Really? I've never even heard of what he's talking about. What kind of demarcation is that? Didn't the strike when the players wanted more money and the World Series was cancelled disrupt some continuity? What about when they finally let black players in?

Is taking vitamins cheating? Is lifting weights cheating? Is a high-protein diet or ACL surgery cheating? What about taking testosterone? Some people just naturally have more testosterone than others, are they cheating? It gets very gray and there are any number of precursors to steroids that allow your body to produce steroids on its own. It's hard to say if those should be banned.

Lastly, I could take steroids all day and I'd still be a lousy baseball player. Bonds is a great baseball player. I don't see anyone asking Mark McGwire to give his records back, but he was obviously on steroids too. Baseball will recognize there is a problem and set a rule that you can't use steroids. That's how it works. Just about every sport has gone through exactly the same thing whether it is football, swimming, track or bicycling. It's baseball's turn.

Then he complains about how sacred Henry Aaron's homerun record is! Baseball players today play more games than Henry Aaron did, so you're not comparing apples and apples anyway. Babe Ruth wasn't any less of a player because Henry Aaron came along and Aaron won't be any less of a player when his record is broken.

Wow... millioniare bashing, drug legalization, and affirmative action all in one rebuttle. Did someone tell Ted Kennedy Charlie's last name?

This story is less about baseball than it is a parable about the breaking of big laws creating the need for small laws.
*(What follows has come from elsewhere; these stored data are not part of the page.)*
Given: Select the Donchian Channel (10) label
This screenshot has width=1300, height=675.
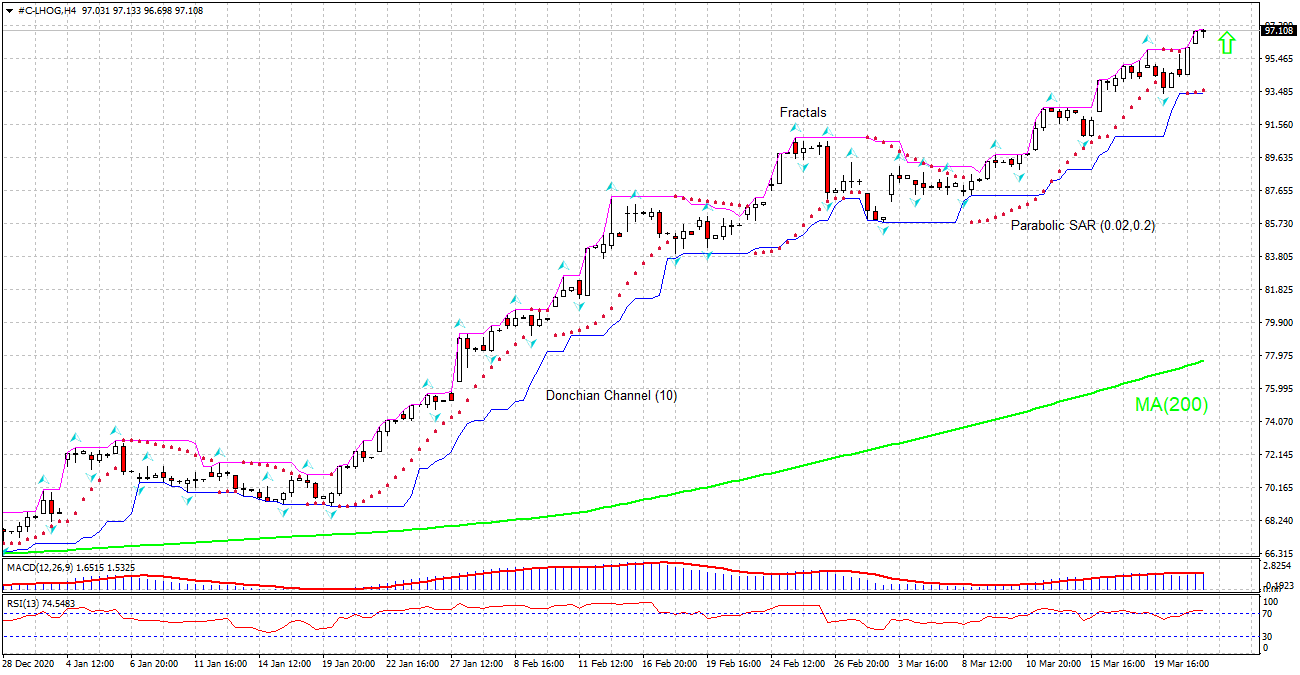Looking at the screenshot, I should pyautogui.click(x=611, y=396).
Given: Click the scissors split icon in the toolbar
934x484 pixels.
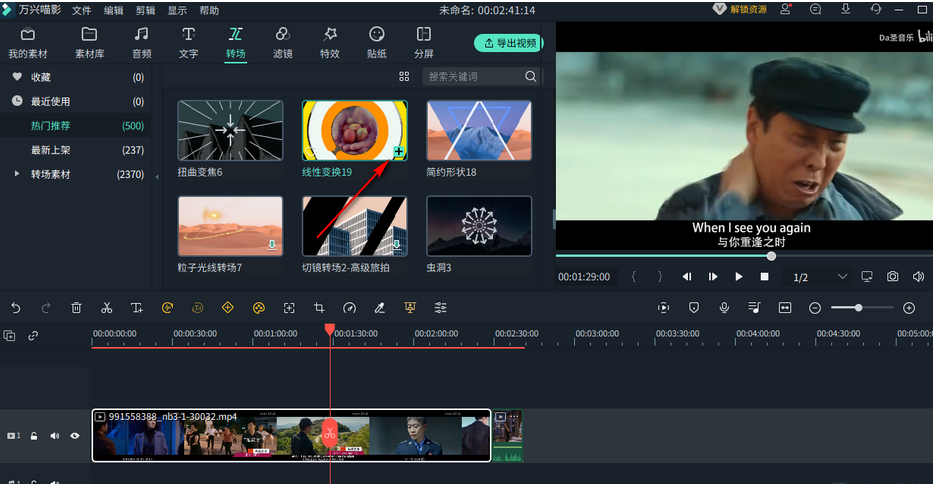Looking at the screenshot, I should click(x=106, y=308).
You actually make his point when you say: "It's not cheating if there's not a rule against it."

There isn't a rule about yelling "woop woop woop" to distract the pitcher, but most of us hate when base runners do it when leading off. It sure feels like cheating. In your league, we would need to create an anti-woop-woop rule. How about the larger law: be a good sport.

Mom and Dad took me to see Hank Aaron hit 715. It was a big deal. George Will asks: "Would you cross the street to see Bonds hit number 755?"

No. I won't even turn on the TV. He broke a larger law.